I remember one of my best friends asking about what I’d like to do for my birthday and I said I didn’t want anything. I told him: “I’ve been asking for the same damn thing for the past four years and He hasn’t given me just that.”
He looked startled and so was I. I didn’t realise that I’d been angry. I’d shamelessly questioned God why. That was before I understood better.
Another thing I was annoyed with back then was still the same thing: the social pressure. People here still view single women in their thirties (and older) as shameful.
“When? Don’t you pity your father?”
Go figure. What did they expect from me with that? Just snatch a passing, random dude out there on the street and beg him to marry me? Post a mass proposal online and wait for the most potential answer? Honestly, that was just as bad as this person’s stupid joke / suggestion:
“Why don’t you try to get yourself pregnant first? That way, the guy has no choice but to marry you anyway.”
Most of the time, some people just don’t think. If I get offended or angry (which I have the right to be), they simply gaslight me. Chill out. It’s just a joke. Don’t take it too seriously. Don’t be so bloody touchy.
Ha-ha. I’d like to guess the IQ level of those who find that joke funny, but…nah, ain’t worth it.
I know we can never avoid growing old, but I hate to be reminded of what I still haven’t got. I hate to be compared to other people over trivialities like:
“She’s married with two kids already. What about you?”
(“That girl has finished three chapters for this assignment. How come you’re so slow?”)
I’ve been told by two different expat friends that I’m in the wrong country. I don’t know. Maybe.
What about now? I’m okay. My 36th birthday consisted of a nice family dinner.

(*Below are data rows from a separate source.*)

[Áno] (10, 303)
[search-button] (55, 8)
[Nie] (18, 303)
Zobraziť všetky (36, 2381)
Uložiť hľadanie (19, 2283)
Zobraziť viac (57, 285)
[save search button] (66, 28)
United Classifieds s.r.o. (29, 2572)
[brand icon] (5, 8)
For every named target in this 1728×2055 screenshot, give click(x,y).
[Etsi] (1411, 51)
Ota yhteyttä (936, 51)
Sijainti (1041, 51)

Hugs and kisses from nephews and niece, with their shrieks everytime they call me “Bibi” (Aunty in Indonesian). Mom was looking good. (For the record, she always looks better than her tomboyish daughter and I’m fine with that.)

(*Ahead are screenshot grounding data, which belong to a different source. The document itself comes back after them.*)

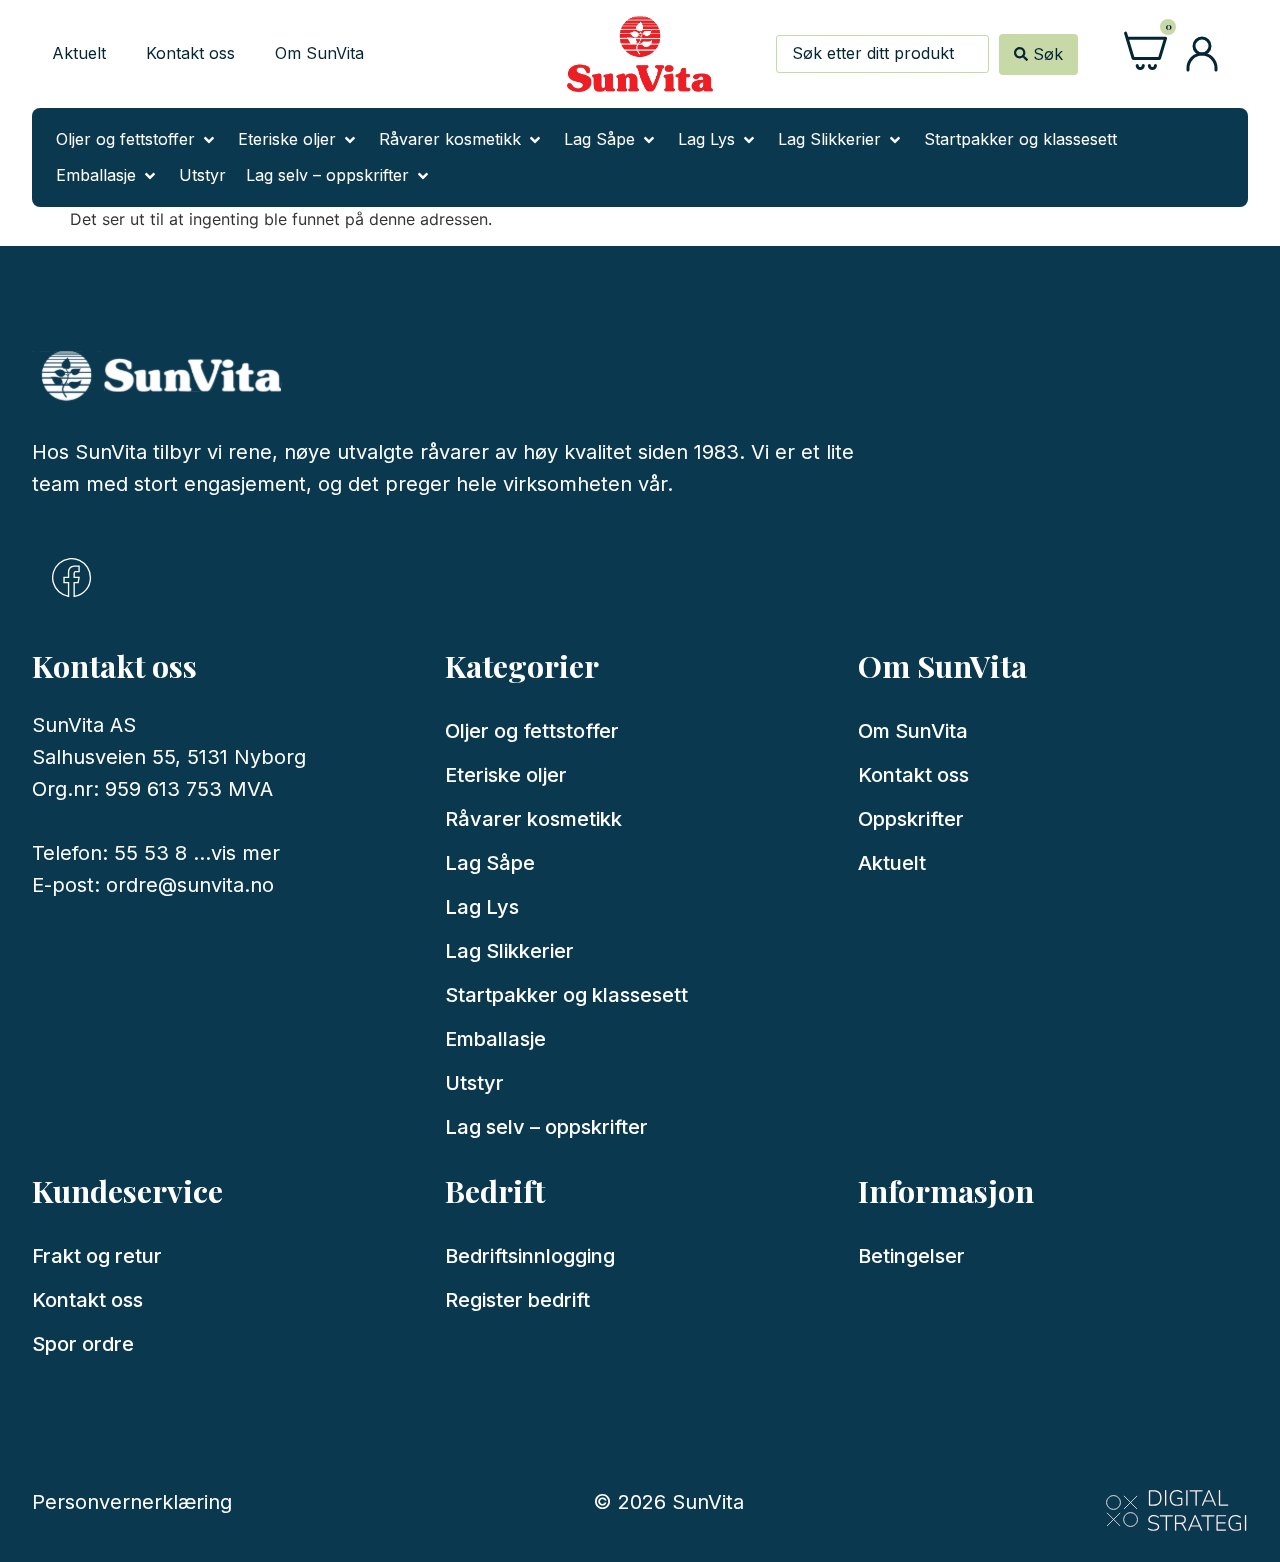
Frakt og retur (97, 1256)
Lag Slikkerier (509, 951)
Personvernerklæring (132, 1502)
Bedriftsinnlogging (530, 1256)
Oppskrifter (911, 819)
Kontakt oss (190, 53)
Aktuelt (79, 53)
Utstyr (474, 1083)
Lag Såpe (490, 863)
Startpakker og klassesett (566, 995)
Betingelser (911, 1256)
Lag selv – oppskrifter (546, 1127)
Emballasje (495, 1039)
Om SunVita (319, 53)
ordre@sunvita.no (190, 885)
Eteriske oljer (506, 775)
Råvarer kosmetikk (533, 819)
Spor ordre (83, 1344)
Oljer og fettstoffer (532, 731)
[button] (137, 140)
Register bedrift (517, 1300)
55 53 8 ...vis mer (197, 853)
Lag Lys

Most importantly? No judgment. Only love. Besides, I’ve seen people with different timelines of their lives. I’ve been priviledged enough to get to know them and to have them trust me with their stories. Their ability to love, deal with multiple heartbreaks, and then bounce back again has inspired me.
I hope I have at least half of their guts to begin with. Maybe…just maybe, I can learn to start giving love another try…no matter how scared I still am.